Total credit including various forms of shadow-banking lending may have reached 198% of GDP, Fitch estimated.
“The proliferation of other forms of credit beyond bank lending is a source of growing risk from a financial-stability perspective,” Fitch said.
One major driver of this off-balance-sheet finance has been the issuance of wealth-management products by banks, a form of high-yield investments marketed to individuals, with the proceeds either lent out or plowed into stocks or bonds.
Fitch estimated earlier that the total amount of outstanding wealth-management products was around 13 trillion yuan ($2.08 trillion) at the end of last year—equal to about 14.5% of total banking-system deposits—compared with 8.5 trillion yuan at the end of 2011.

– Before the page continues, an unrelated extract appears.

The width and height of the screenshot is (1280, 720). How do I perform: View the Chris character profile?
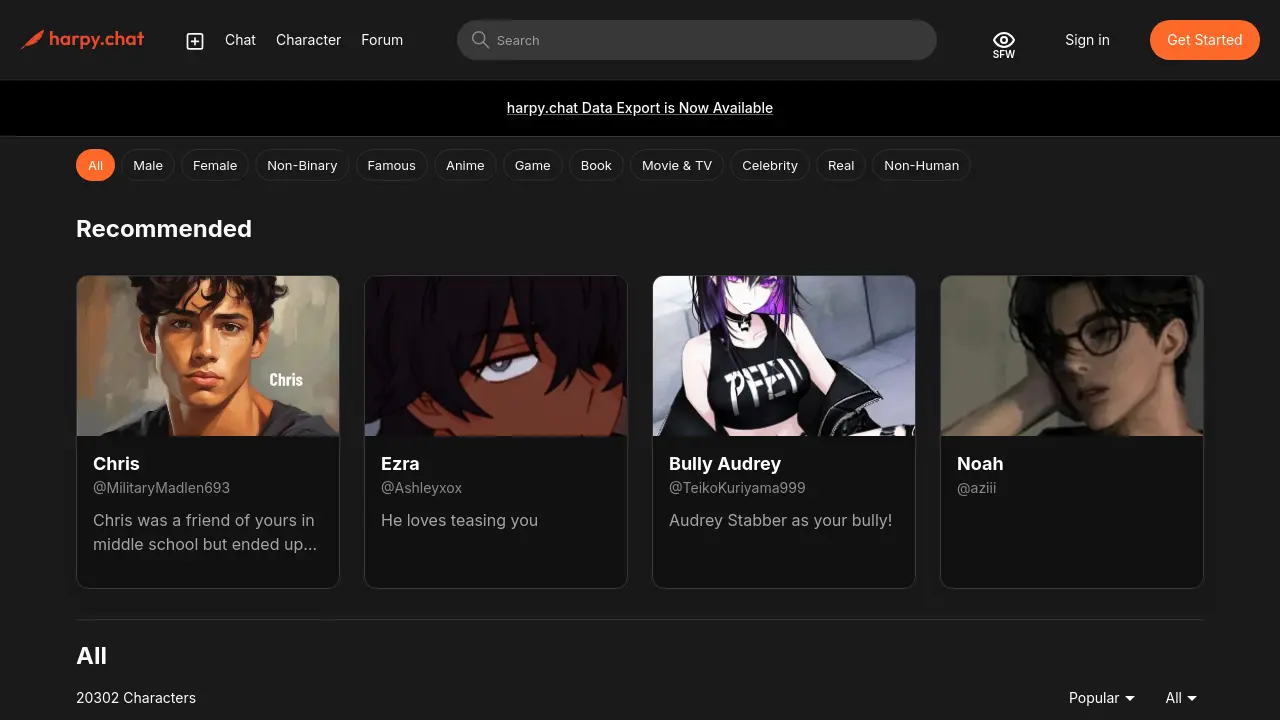pyautogui.click(x=207, y=430)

Last month China’s banking regulator issued new regulations on wealth-management products, instructing banks to reveal how the proceeds are invested and limiting the amount that can be invested in opaque assets that aren’t publicly traded.

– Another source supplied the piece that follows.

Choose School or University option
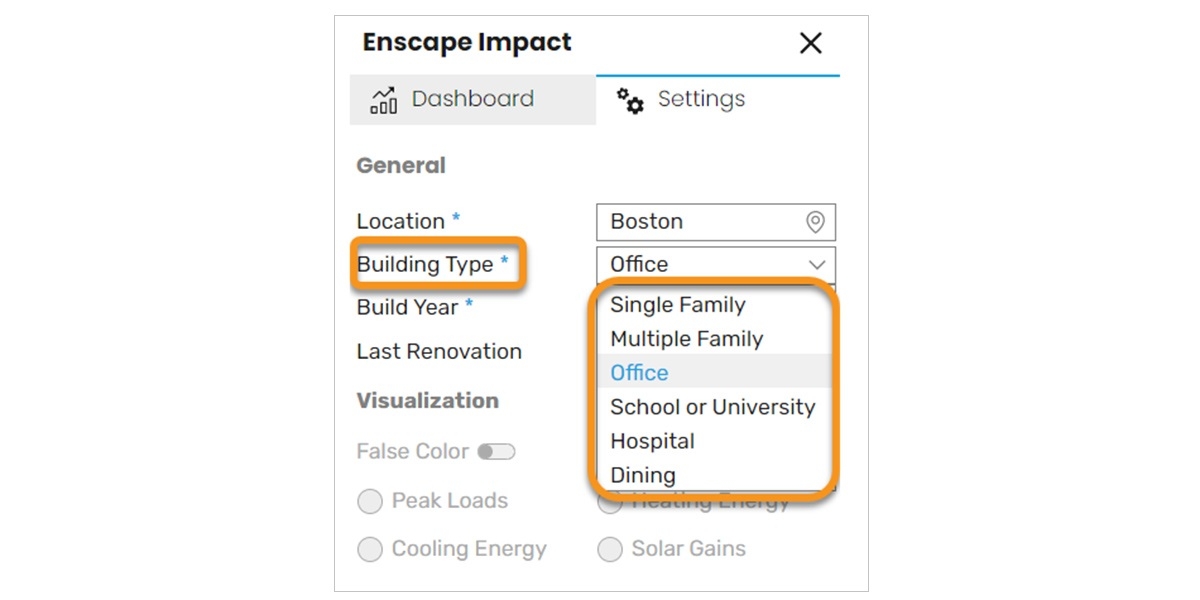Image resolution: width=1200 pixels, height=600 pixels. 713,407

At a forum in China on Monday, billionaire financier George Soros also raised concerns over China’s shadow-banking sector.

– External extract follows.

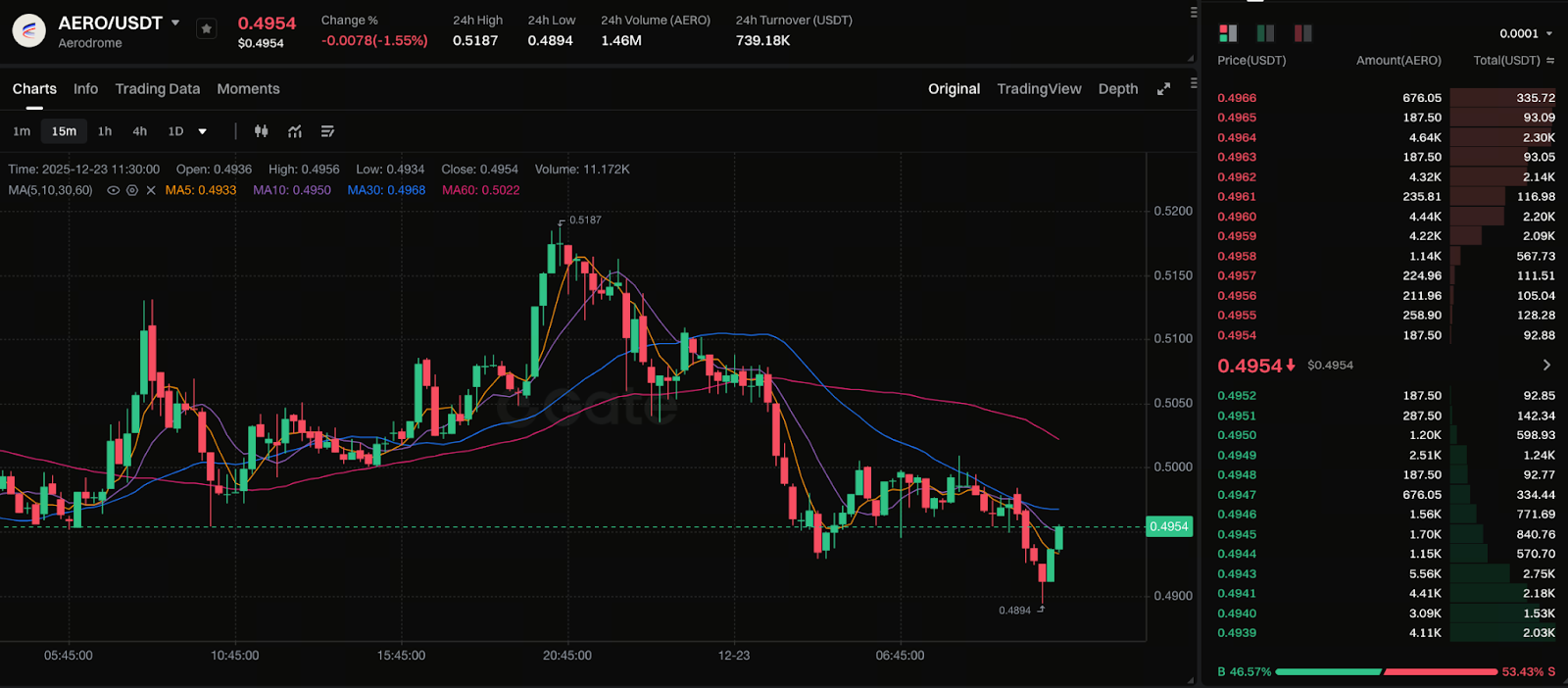Switch chart to TradingView mode
The image size is (1568, 688).
pyautogui.click(x=1039, y=89)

“One could see the beginnings of a hard landing last year when the authorities ordered the banks to cut back on lending,” he said, a move that prompted many borrowers to turn to nonbank sources of credit, where they pay higher interest rates.
“Some borrowers, particularly in the housing industry, were willing to pay much higher interest rates even as their profits were under pressure. This raised the risk that the loans would eventually default,” Mr. Soros said.
“Most of these loans came from the wealth-management and other subsidiaries of commercial banks. Wealth-management products are not legally guaranteed by the parent but so far the parent company always paid up on the few occasions when there was a shortfall,” he added.
Still, not all analysts see immediate risks from the debt buildup. “We do see risks of rapid financial innovations and deregulation, but to predict an imminent financial crisis seems to be an exaggeration,” Bank of America-Merrill Lynch economist Lu Ting said in a note.
“Further improvement in regulations and structural reforms could prevent current problems from morphing into systemic risks in China, in our view,” Mr. Lu added.
Besides the costs it may ultimately have to bear to support domestic banks, Beijing is also officially on the hook for the debt run-up by China’s local governments. The finances of local governments are murky, making it difficult to judge the extent of outstanding debt.
Fitch, in its statement on Tuesday, estimated that China’s local government debt rose to 12.85 trillion yuan, or 25.1% of GDP in 2012, up from 23.4% in 2011. That brings the total level of government debt to 49.2% of GDP, Fitch said, around average for countries rated in the A-range.
Others see even higher figures. Last week, former Chinese Finance Minister Xiang Huaicheng said local government debt could exceed 20 trillion yuan, though he still voiced confidence that the problem is manageable.
“Local-government debt lacks transparency, but the overall debt ratio is not very high,” Mr. Xiang said.
Analysts at Fitch have been consistently sounding alarms about China’s debt problems. In May 2012, Fitch warned that it was likely to downgrade China’s credit rating in the next 12 to 18 months.
Fitch has held a negative outlook, which implied a downgrade was likely, on China’s local currency debt since April 2011. It reiterated that view last year, saying that Chinese authorities had already begun to move some of the debt from struggling local governments to the central government’s balance sheet.